Exercise objective ▸
Reproduce each line from the records that holds "menu".

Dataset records

******************************

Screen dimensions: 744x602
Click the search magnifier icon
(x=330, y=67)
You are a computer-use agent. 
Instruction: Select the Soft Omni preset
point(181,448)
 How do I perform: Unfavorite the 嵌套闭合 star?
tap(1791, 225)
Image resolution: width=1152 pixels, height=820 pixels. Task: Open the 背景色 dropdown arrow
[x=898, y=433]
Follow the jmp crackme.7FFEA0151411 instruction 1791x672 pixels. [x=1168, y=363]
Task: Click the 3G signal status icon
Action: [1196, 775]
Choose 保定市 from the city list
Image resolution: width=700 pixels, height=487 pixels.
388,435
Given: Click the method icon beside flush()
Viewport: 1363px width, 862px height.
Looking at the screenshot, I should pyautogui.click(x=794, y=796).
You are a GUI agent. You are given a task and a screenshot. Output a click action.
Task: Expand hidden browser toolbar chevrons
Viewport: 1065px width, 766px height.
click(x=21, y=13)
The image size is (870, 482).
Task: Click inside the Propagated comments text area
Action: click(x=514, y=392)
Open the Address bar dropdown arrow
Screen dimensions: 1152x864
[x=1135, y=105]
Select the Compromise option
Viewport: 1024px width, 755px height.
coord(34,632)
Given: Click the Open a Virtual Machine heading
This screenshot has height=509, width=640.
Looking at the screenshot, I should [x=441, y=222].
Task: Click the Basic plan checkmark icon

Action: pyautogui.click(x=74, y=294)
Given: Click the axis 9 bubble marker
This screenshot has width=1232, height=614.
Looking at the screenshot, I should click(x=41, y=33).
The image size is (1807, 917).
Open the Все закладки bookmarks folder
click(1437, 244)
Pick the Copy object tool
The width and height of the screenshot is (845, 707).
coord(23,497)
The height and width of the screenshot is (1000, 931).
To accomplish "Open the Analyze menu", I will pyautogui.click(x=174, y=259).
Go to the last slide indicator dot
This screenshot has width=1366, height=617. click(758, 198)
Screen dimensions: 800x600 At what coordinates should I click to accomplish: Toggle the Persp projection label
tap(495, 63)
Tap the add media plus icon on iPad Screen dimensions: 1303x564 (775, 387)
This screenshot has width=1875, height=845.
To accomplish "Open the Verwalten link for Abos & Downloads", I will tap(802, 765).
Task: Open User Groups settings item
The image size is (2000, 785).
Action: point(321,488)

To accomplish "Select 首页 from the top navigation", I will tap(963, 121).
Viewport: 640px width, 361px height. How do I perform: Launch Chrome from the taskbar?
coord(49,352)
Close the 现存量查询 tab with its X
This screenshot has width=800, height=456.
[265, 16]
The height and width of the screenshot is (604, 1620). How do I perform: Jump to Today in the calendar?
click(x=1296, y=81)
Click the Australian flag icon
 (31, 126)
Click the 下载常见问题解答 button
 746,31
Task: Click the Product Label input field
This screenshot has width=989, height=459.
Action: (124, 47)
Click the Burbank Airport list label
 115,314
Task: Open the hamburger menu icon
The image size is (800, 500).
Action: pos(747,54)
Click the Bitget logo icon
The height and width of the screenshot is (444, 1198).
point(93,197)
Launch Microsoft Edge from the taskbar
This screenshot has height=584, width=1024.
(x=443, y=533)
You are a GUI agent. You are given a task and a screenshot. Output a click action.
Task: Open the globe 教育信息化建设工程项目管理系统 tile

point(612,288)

******************************

Result for this exercise ▸
To accomplish "Open the Analyze menu", I will pyautogui.click(x=174, y=259).
Task: Open the hamburger menu icon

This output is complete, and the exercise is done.